# PROBLEM TO SOLVE
In your copy of the data below, reproduce every entry exactly and omit the pictures.

# EXERCISE MATERIALS
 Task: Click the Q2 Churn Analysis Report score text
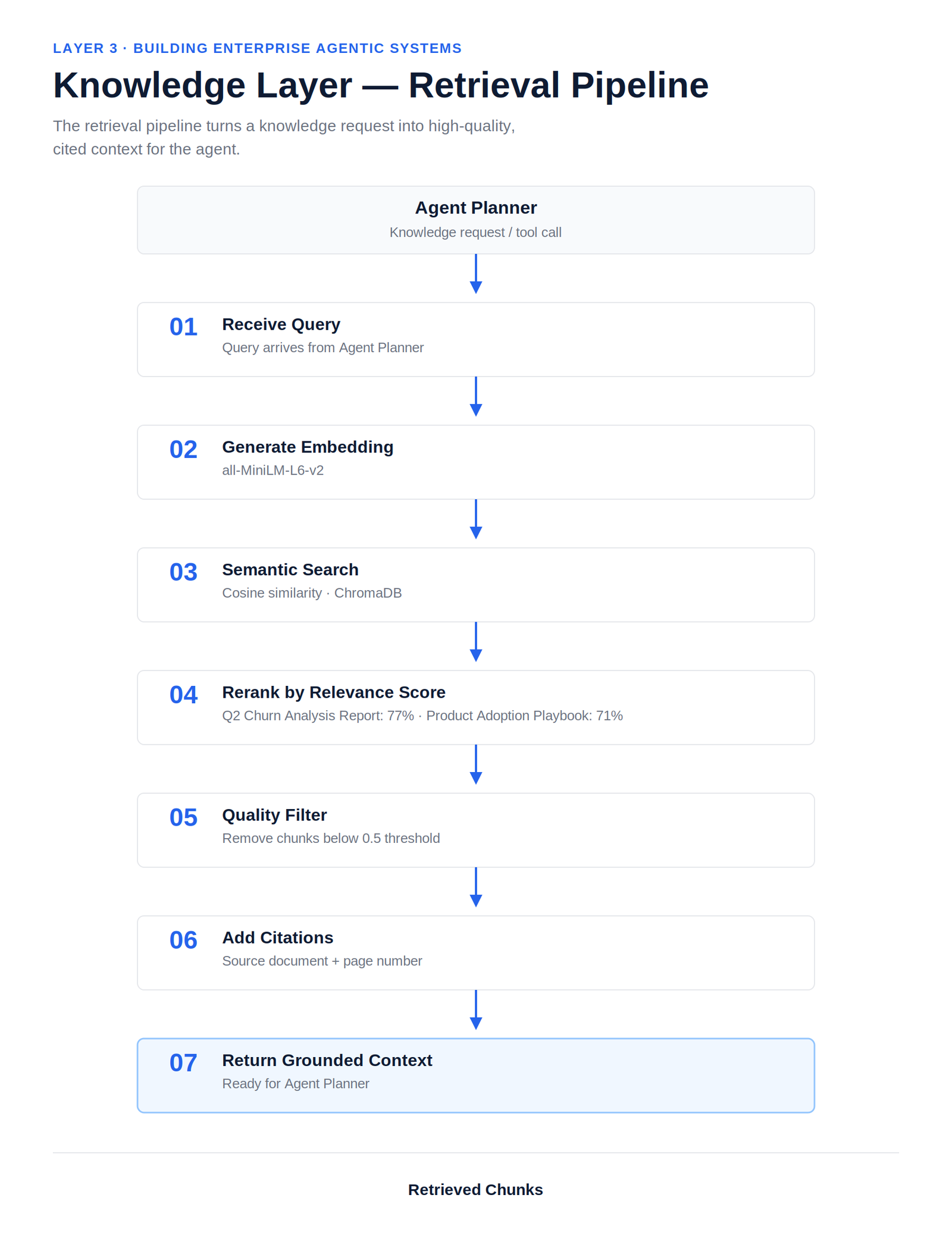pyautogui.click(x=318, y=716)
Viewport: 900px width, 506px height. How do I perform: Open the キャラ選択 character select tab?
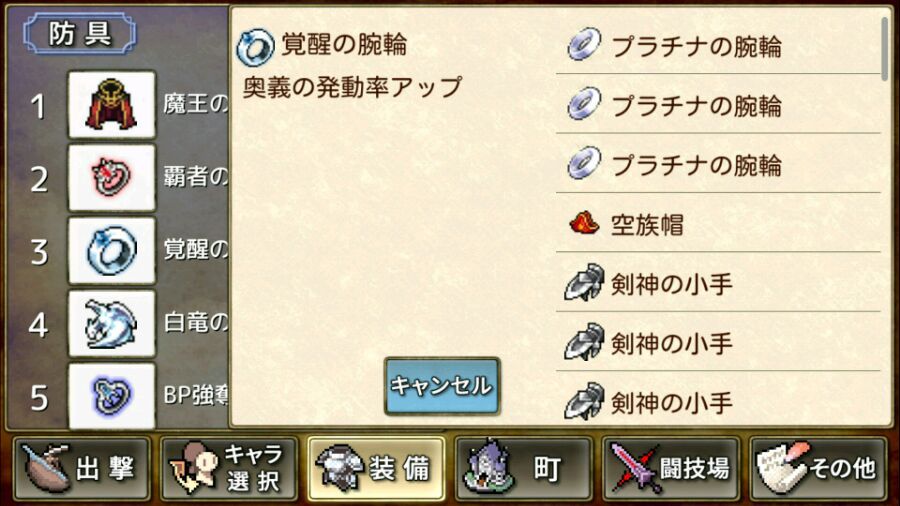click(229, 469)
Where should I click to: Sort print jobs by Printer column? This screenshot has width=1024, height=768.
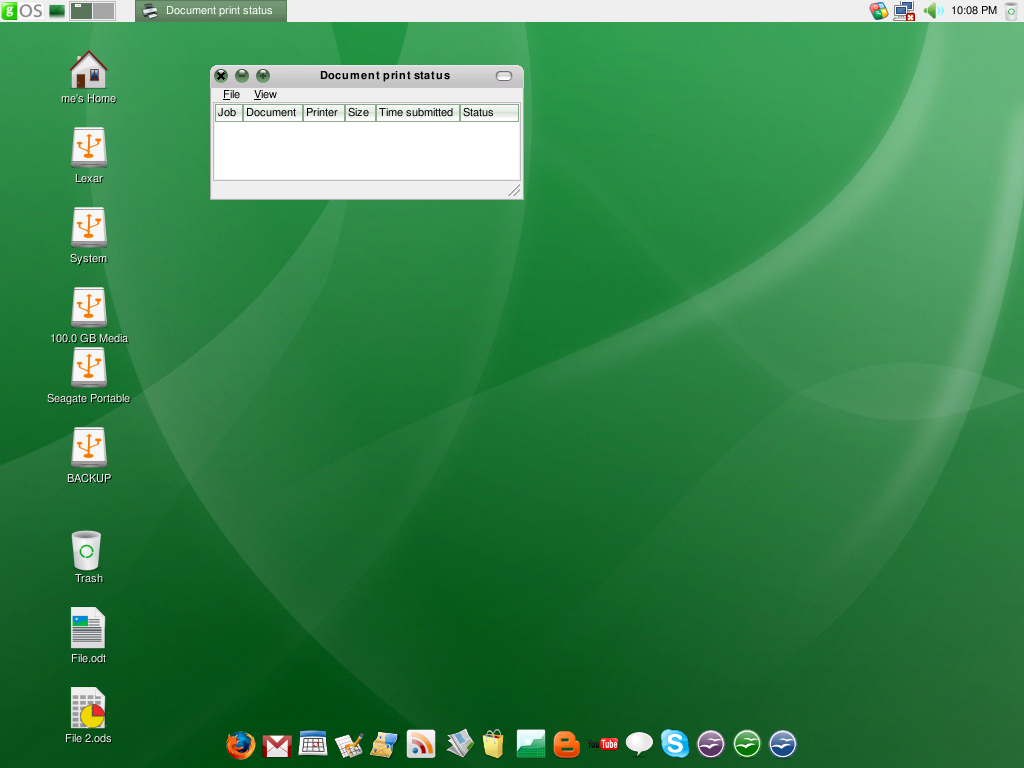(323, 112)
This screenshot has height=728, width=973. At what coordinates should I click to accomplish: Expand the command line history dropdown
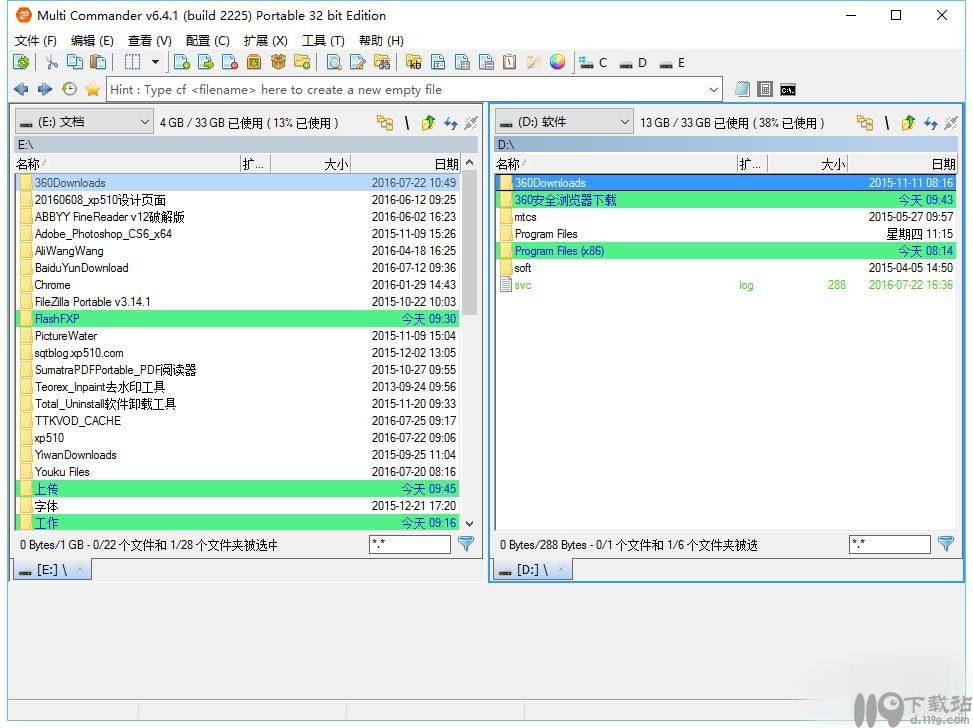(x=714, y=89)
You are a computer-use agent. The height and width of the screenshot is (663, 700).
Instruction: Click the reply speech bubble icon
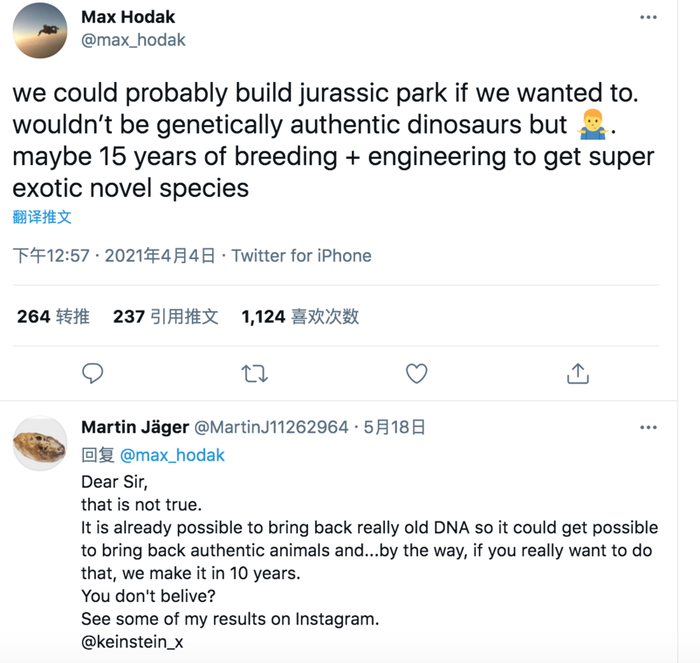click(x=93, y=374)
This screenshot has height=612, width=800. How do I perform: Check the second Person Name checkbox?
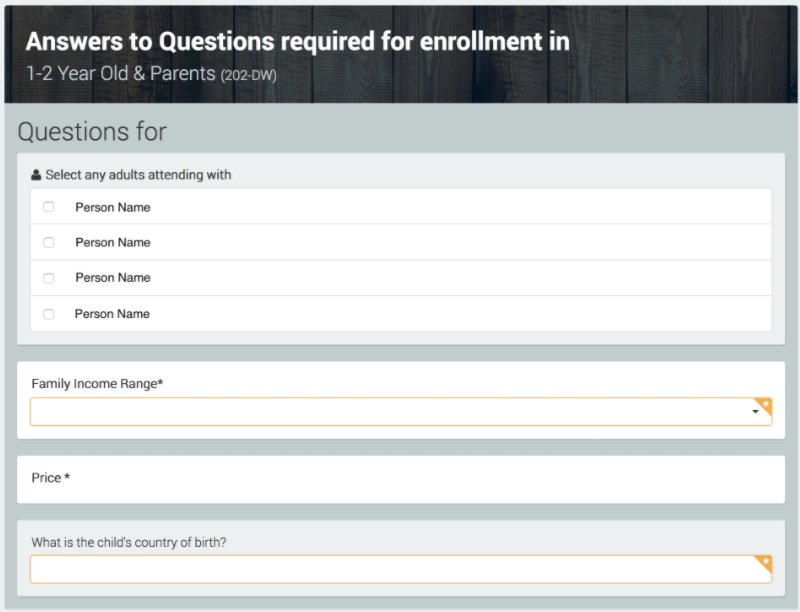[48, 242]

# SOLUTION
 Task: Click the Q2 Churn Analysis Report score text
pyautogui.click(x=318, y=716)
Viewport: 900px width, 506px height. How do I perform: Open the キャラ選択 character select tab?
click(229, 469)
Where should I click to: Sort print jobs by Printer column? This screenshot has width=1024, height=768.
(323, 112)
This screenshot has height=728, width=973. At what coordinates should I click to accomplish: Expand the command line history dropdown
(x=714, y=89)
You are a computer-use agent. The height and width of the screenshot is (663, 700).
Instruction: Click the reply speech bubble icon
click(x=93, y=374)
This screenshot has height=612, width=800. How do I perform: Check the second Person Name checkbox?
[48, 242]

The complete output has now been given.